Be Prepared for the Unexpected

Planning for the unexpected can sometimes be a daunting and
difficult task, especially if it means setting money aside while
saving for retirement, college education, travel, etc., all at the
same time.
By Eric Heckman

Planning for the unexpected can sometimes be a daunting and difficult task, especially if it means setting money aside while saving for retirement, college education, travel, etc., all at the same time.

There is one area many people often overlook when preparing for retirement and that is long-term care. Omitting long-term care insurance from your overall retirement plan could have significant consequences on your savings and lifestyle.

Long-term care includes a wide range of medical and support services for people requiring assistance with normal daily activities (getting out of bed, taking a shower, getting dressed, preparing meals, cleaning up, etc.)

As the population of older Americans increases, so will the demand for long-term care. Facilities will then command higher prices. According to the American Council of Life Insurers, managed care averages $55,000 a year today and will rise to $200,000 per year by 2030. Home care is also expensive. Having an aide come even every other day for four hours can cost as much as $2,000 a month.

So what can you do to ensure you’ll be financially prepared for unexpected long-term care costs? For starters, read the following common mistakes people make so you don’t do the same.

Mistake 1: Assuming you don’t need long-term care insurance

Many people decide against this insurance, assuming it only covers nursing home costs and that they will never need that type of coverage. Long-term care insurance actually covers numerous services that could be required by anyone.

Mistake 2: Believing Medicare and Medicaid cover all long-term care expenses

While this is partially true, both Medicare and Medicaid have particular rules and restrictions when dealing with long-term care. Medicare provides limited coverage and patients may end up paying out-of-pocket, while Medicaid is considered a “last resort” to cover costs since it requires a majority of the person’s assets to be depleted before benefits are extended.

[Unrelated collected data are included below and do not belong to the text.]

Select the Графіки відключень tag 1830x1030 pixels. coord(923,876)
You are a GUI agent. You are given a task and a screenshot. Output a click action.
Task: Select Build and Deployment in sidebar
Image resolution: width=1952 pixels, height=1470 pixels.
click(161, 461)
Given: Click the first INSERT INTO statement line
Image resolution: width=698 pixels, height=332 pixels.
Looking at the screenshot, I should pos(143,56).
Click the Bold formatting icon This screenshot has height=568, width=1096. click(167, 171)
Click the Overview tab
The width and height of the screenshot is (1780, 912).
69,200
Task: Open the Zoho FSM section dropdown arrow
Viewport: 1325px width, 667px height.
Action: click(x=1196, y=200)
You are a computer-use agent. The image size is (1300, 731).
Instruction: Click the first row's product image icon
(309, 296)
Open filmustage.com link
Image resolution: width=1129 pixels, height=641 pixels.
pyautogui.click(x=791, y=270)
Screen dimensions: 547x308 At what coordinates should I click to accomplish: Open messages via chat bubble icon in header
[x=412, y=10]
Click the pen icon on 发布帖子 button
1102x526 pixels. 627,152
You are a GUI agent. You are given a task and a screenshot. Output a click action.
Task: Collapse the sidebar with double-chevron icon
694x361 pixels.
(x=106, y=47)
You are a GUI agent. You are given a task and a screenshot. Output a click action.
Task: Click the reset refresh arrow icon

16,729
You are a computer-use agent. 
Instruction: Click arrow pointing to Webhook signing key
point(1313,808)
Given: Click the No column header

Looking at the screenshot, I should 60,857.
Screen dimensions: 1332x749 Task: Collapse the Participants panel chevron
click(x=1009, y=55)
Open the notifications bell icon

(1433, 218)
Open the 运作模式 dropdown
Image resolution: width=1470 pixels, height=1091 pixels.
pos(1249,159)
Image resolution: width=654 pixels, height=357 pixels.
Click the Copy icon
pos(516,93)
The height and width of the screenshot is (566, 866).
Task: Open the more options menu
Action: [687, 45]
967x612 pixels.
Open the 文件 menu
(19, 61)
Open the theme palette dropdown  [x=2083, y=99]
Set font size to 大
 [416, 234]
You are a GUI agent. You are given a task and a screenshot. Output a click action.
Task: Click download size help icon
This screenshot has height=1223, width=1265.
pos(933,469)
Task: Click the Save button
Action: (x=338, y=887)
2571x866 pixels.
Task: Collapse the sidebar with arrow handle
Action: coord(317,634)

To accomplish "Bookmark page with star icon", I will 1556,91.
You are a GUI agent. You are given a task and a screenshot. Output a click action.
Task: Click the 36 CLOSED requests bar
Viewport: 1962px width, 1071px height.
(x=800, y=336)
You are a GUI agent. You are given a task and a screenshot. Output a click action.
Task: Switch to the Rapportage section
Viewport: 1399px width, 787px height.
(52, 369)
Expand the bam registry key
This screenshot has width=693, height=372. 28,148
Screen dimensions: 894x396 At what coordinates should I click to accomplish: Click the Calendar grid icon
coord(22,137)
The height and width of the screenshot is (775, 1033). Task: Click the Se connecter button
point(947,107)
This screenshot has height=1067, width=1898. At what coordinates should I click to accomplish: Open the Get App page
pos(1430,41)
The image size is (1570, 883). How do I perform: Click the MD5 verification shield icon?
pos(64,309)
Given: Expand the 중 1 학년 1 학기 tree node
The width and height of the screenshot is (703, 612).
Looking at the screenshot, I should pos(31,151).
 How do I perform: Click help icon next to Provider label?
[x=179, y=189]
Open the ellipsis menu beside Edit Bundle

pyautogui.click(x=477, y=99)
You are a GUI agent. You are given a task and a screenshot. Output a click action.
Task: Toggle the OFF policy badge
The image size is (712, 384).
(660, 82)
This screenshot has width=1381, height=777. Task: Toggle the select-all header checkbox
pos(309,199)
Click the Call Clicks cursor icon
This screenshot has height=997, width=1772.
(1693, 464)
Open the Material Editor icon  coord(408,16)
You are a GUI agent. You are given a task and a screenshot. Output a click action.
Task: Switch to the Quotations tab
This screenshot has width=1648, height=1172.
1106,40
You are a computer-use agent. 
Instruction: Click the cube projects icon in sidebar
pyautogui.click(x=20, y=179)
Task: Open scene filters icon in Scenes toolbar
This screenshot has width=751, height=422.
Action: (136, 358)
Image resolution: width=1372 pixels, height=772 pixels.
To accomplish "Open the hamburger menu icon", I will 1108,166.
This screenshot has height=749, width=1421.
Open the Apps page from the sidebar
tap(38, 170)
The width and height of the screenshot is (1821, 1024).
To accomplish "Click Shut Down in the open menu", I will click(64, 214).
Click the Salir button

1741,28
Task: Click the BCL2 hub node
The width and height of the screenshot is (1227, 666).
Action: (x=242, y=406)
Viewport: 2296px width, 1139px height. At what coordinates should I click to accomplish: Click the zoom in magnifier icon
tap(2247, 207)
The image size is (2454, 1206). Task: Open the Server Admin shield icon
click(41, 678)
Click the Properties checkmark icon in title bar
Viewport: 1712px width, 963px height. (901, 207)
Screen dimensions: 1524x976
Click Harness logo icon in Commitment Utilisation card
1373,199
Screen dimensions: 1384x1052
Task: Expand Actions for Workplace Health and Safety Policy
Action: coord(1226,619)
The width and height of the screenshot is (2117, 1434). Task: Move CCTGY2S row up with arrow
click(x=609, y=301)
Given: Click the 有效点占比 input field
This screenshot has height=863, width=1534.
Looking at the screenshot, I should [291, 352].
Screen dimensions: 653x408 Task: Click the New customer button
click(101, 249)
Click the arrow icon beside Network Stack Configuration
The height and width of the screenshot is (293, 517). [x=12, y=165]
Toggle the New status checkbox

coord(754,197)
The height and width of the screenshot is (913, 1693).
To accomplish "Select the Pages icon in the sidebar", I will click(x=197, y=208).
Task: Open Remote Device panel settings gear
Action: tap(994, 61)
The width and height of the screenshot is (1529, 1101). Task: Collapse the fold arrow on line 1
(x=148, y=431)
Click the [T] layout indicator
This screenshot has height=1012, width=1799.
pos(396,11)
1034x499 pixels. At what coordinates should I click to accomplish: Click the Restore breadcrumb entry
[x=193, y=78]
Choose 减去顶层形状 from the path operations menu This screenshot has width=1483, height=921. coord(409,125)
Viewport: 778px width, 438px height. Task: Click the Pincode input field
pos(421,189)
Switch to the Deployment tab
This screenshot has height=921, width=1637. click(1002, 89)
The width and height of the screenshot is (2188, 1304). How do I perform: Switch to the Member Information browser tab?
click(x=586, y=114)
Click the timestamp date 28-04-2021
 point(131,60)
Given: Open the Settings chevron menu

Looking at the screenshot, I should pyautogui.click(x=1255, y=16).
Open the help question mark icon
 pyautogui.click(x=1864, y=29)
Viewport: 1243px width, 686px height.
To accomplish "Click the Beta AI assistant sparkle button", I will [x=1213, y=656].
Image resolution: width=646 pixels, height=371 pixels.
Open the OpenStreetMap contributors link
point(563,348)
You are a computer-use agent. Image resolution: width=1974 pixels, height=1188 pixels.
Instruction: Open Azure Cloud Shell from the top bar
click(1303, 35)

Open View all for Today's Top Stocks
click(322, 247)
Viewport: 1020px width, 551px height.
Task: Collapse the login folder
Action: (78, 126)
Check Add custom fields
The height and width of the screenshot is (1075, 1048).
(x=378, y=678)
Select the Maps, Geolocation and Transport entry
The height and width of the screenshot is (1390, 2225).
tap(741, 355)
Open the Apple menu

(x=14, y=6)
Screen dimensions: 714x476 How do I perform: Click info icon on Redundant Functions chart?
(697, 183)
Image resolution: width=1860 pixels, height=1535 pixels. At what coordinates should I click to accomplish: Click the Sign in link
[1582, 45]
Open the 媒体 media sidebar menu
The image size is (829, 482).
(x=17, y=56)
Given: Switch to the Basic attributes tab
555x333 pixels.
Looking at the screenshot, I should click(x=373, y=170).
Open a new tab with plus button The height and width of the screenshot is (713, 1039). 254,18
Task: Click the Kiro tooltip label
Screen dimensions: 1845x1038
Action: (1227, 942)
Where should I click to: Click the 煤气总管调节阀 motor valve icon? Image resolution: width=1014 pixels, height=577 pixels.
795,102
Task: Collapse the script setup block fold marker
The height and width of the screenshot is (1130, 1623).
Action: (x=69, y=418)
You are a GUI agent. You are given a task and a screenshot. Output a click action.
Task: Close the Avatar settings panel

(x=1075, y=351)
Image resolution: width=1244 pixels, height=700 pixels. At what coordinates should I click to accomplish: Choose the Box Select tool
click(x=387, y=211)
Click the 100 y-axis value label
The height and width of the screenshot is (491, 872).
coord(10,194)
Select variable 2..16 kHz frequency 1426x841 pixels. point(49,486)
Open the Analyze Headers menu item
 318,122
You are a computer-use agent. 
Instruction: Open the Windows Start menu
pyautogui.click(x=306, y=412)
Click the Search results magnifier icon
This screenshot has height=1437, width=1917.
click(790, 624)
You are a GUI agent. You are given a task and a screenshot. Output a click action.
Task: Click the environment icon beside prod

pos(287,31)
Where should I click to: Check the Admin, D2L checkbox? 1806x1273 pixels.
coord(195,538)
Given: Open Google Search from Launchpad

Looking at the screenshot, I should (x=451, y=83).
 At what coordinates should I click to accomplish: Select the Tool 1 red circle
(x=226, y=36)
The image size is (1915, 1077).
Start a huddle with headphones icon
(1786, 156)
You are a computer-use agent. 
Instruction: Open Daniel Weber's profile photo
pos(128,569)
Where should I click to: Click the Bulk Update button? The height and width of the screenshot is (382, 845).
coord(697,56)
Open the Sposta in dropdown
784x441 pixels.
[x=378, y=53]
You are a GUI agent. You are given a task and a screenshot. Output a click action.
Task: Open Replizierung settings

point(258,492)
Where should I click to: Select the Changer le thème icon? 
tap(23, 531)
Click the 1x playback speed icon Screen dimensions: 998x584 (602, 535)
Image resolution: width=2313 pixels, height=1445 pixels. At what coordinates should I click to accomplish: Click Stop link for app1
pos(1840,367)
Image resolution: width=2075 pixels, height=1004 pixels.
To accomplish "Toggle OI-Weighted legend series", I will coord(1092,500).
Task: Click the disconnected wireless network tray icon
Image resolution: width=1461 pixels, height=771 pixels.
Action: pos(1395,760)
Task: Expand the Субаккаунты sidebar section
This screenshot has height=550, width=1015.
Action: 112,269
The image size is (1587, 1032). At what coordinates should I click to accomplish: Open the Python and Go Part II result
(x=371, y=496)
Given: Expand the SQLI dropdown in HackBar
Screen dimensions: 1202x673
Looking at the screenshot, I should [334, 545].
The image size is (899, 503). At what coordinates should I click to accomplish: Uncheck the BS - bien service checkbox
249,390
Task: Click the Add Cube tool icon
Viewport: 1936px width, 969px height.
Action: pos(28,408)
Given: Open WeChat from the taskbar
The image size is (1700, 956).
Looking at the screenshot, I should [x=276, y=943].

Mistake 3: Delaying the purchase of long-term care insurance

The thought of needing long-term care can be unpleasant, but many people put off purchasing it because they are in good health. Many don’t realize this is when you should start thinking about a policy – your health is a determining factor in securing affordable insurance.

Mistake 4: Choosing the wrong policy

Once you decide long-term care insurance is a good idea, finding the right provider can be tough. A few things to look for in your policy: financial strength, daily benefit, inflation protection, comprehensive coverage and stable premiums.

Mistake 5: Assuming there are better investments than long-term care

It’s impossible to consider long-term care insurance an investment. Instead, people purchase insurance so if they need to cover an unforeseen financial loss, their risk is covered.

So, do you really need long-term care insurance? There are many different sides to the debate, but considering the significant effect the costs of long-term care could have on your retirement nest egg, you should consult with your financial professional. Including it as part of your retirement strategy could save you and your family a lot of money and stress in the long run.